Govt needs $200 million to recapitalise RBZ

via Govt needs $200 million to recapitalise RBZ, considers resuming interbank market | The Source November 27, 2013

Finance minister, Patrick Chinamasa on Wednesday said government needs $200 million to recapitalise the Reserve Bank of Zimbabwe to restore its lender-of-last-resort capacity in a bid to lower the cost of borrowing.

Zimbabwe adopted the use of multiple foreign currencies – chiefly the United States dollar and South Africa’s rand — in 2009 after its own currency was rendered worthless by hyperinflation, ruling out central bank interventions through monetary policy.

The tight liquidity conditions have resulted in high interest rates which the government hopes can be lowered by the resuscitation of an interbank market anchored by a well-capitalised central bank.

“We need to restructure the financial services sector,” Chinamasa told a meeting attended by representatives of banks and mining companies including Barclays Bank, Standard Chartered Bank, Zimplats, RioZim and Old Mutual.
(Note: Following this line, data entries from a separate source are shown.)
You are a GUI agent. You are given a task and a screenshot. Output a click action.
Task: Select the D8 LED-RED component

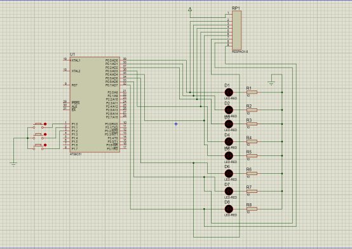[x=229, y=209]
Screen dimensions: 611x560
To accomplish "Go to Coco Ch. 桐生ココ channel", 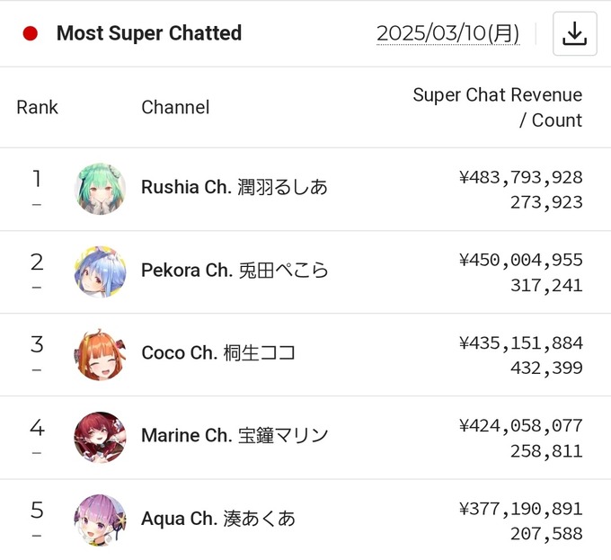I will tap(218, 353).
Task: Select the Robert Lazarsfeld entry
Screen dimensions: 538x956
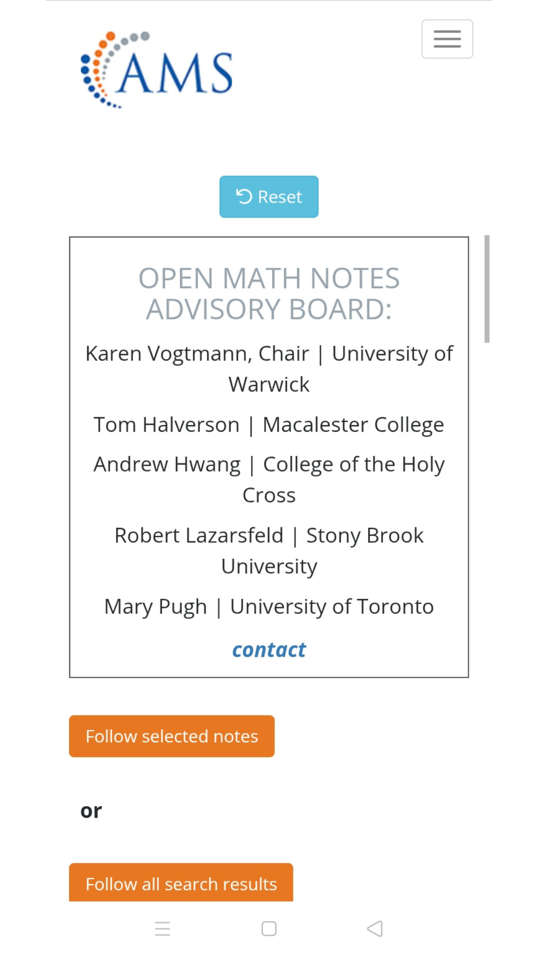Action: pos(198,535)
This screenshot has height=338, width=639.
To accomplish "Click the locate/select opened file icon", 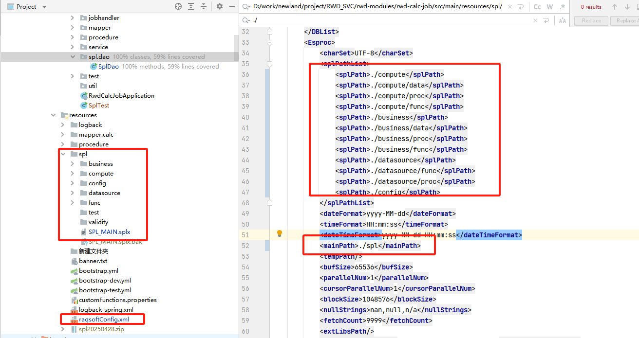I will tap(178, 6).

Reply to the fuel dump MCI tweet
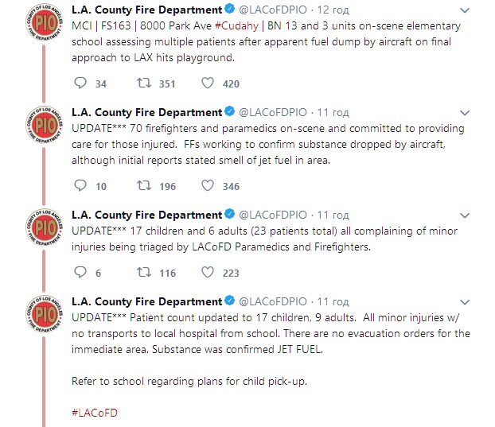click(80, 83)
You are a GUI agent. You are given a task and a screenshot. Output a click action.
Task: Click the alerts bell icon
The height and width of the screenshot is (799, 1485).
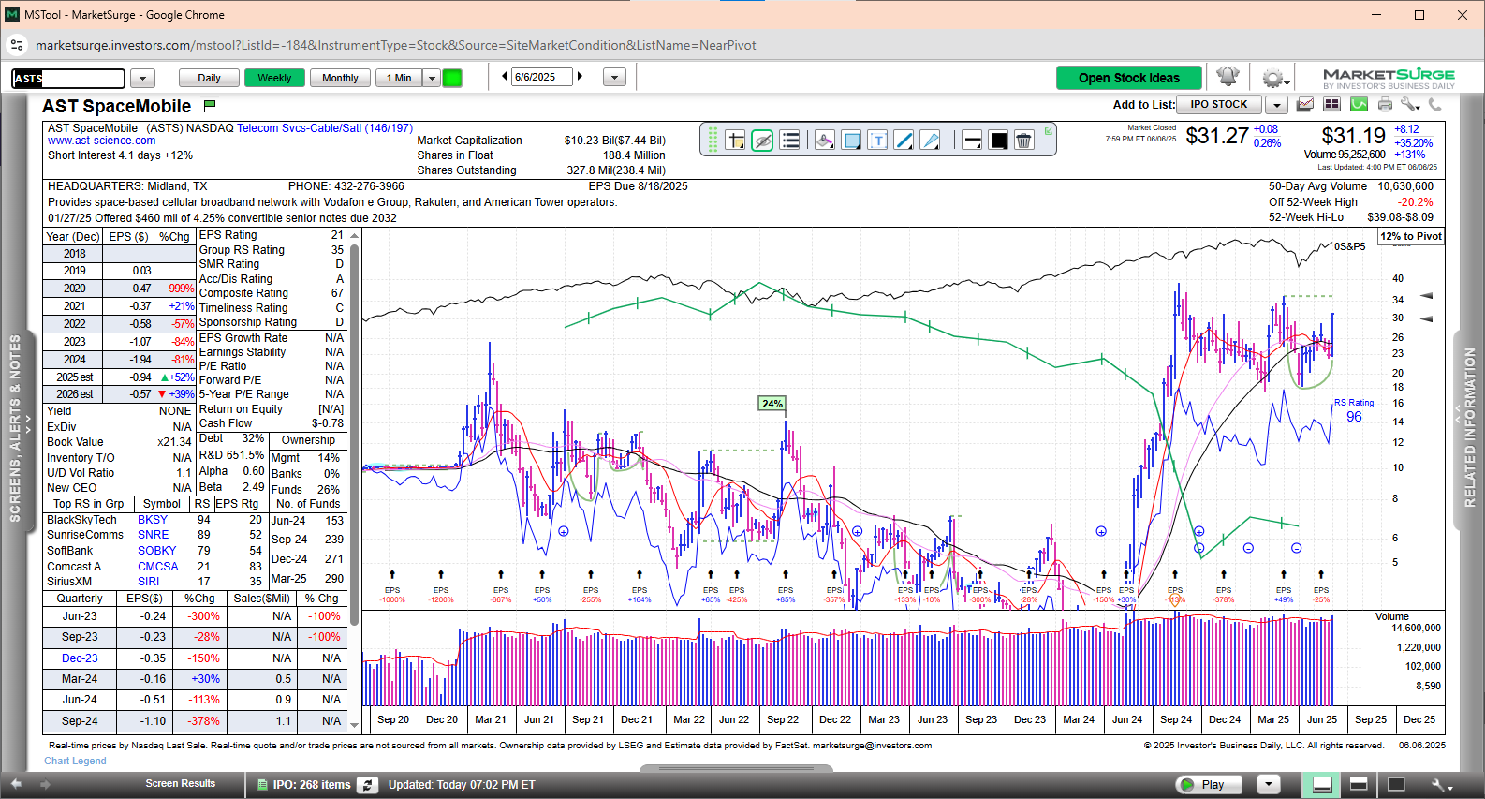(x=1228, y=77)
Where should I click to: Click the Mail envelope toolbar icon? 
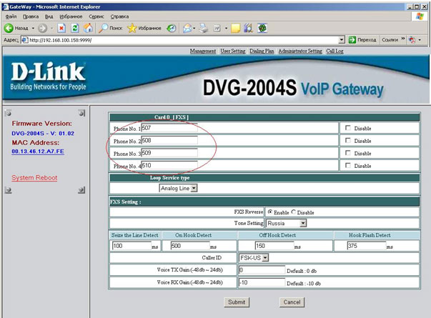click(187, 29)
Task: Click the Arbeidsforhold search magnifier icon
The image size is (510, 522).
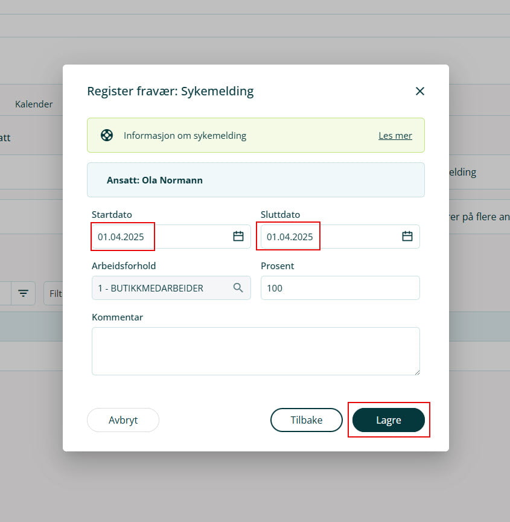Action: click(238, 288)
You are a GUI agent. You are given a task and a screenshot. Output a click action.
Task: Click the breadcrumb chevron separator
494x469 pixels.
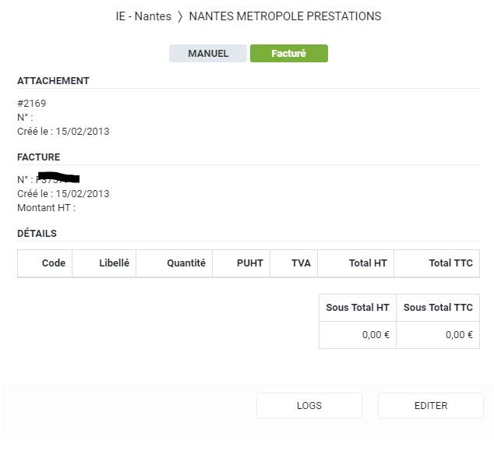click(x=180, y=16)
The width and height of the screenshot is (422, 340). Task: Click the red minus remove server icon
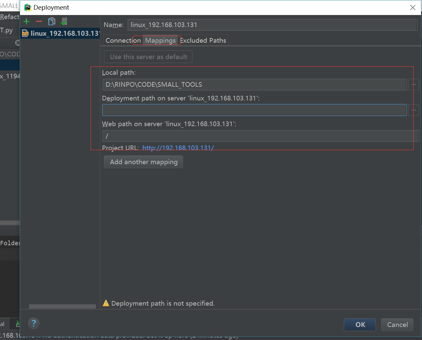click(x=39, y=22)
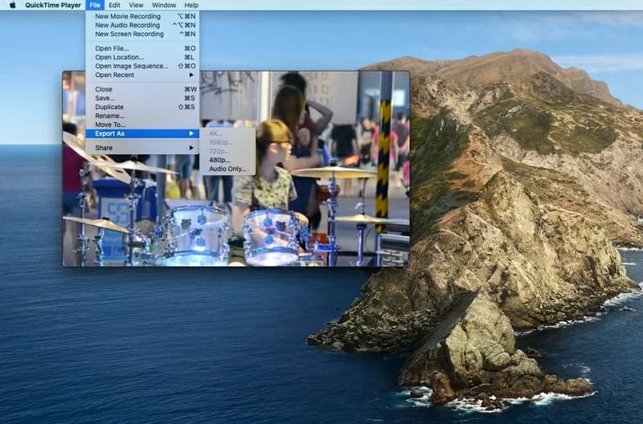This screenshot has width=643, height=424.
Task: Expand the Open Recent submenu
Action: coord(114,75)
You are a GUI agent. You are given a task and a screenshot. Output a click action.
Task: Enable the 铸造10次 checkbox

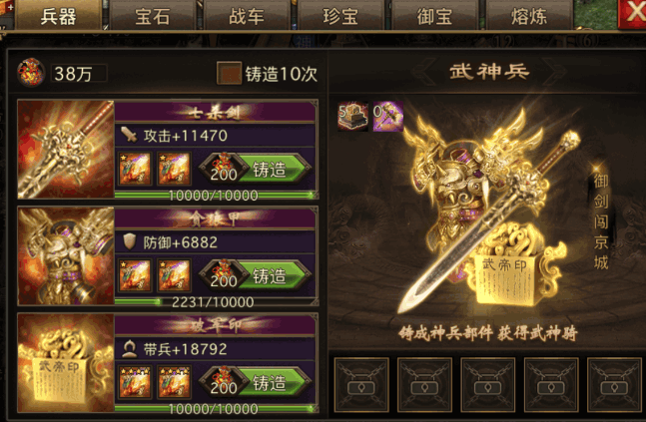[x=229, y=73]
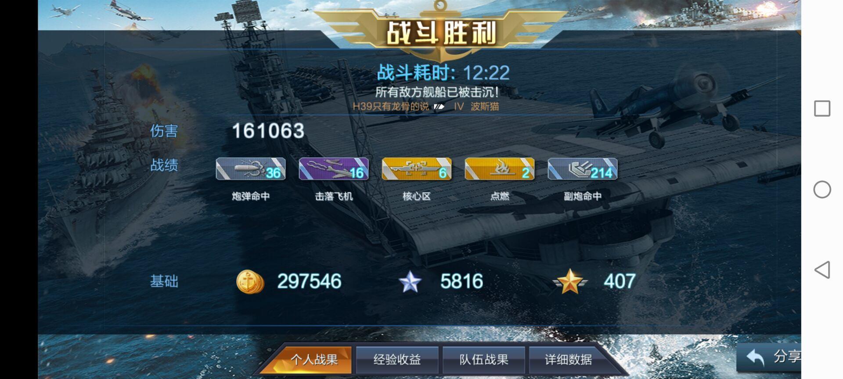The height and width of the screenshot is (379, 843).
Task: Tap the silver star experience icon
Action: [x=410, y=282]
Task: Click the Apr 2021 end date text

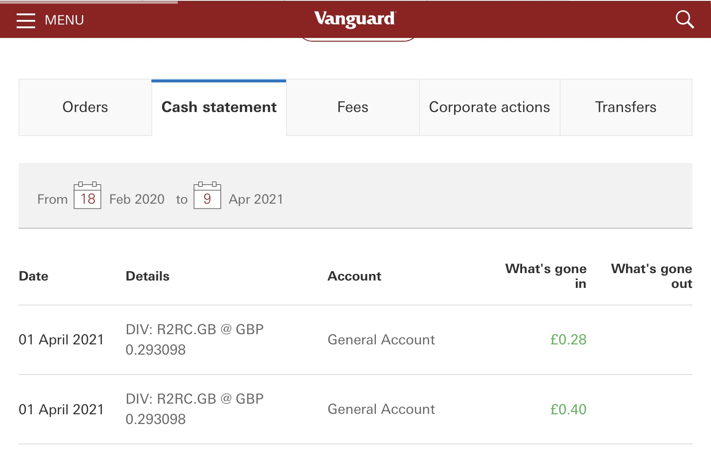Action: (x=256, y=199)
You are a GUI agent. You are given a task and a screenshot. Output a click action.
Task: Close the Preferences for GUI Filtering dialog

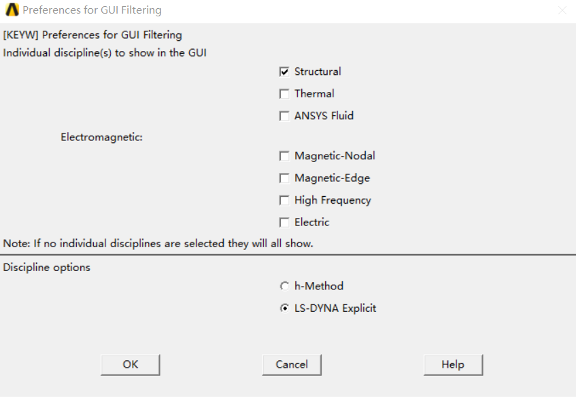click(x=562, y=10)
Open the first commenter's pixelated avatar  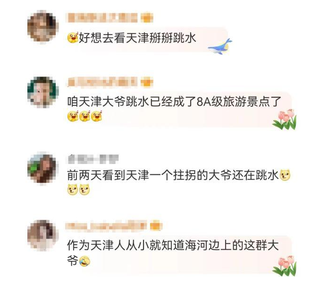pos(43,27)
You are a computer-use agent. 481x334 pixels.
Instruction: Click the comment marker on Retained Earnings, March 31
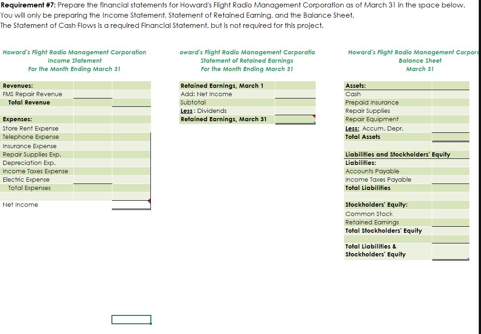click(x=314, y=117)
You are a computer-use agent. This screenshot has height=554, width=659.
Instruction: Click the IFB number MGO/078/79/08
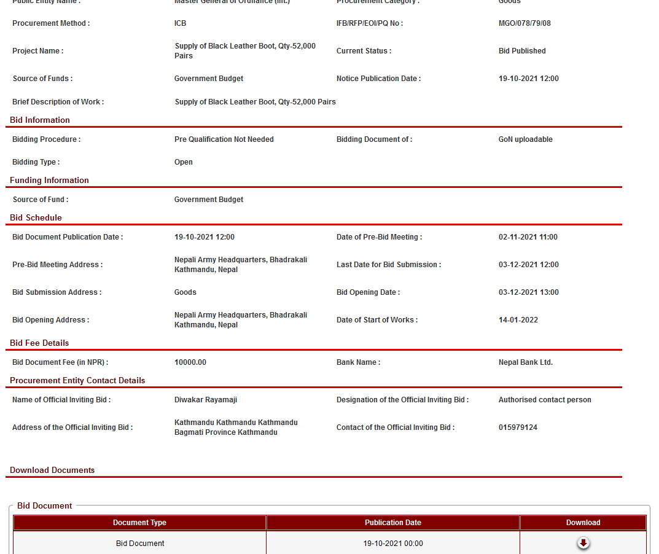524,23
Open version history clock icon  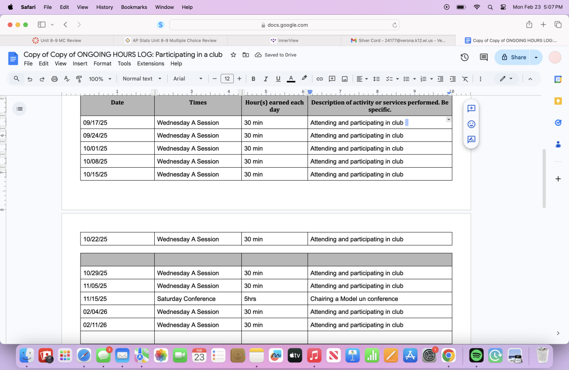[465, 57]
He said he was under pressure from Cabinet to address the high interest rates.

“The cost of money in Zimbabwe is very high. You cannot borrow at less than 15 percent,” he said, accusing banks of putting a mark-up for non-existing country risk.

At 15 percent interest rate, borrowing in Zimbabwe is three times higher than regional rates, which average around five percent.

In January, banks signed a Memorandum of Understanding (MoU) with the central bank to cut customer service fees, but interest rates have remained high, often reaching 25 percent in some cases.

Despite the high interest rates, loans and advances from banks increased by 5.5 percent to $3.5 billion in the five months to May.

Loans to individuals accounted for 22 percent of the banking sector loans followed by services with 18 percent, manufacturing 16 percent and agriculture 15 percent.

 

COMMENTS

WORDPRESS: 5
  • comment-avatar
    ZimJim 8 years ago

    That’s “small change” for Bob. It’s “His Zimbabwe”, let him pay-in for once! Thats just a fraction of his travel budget!!!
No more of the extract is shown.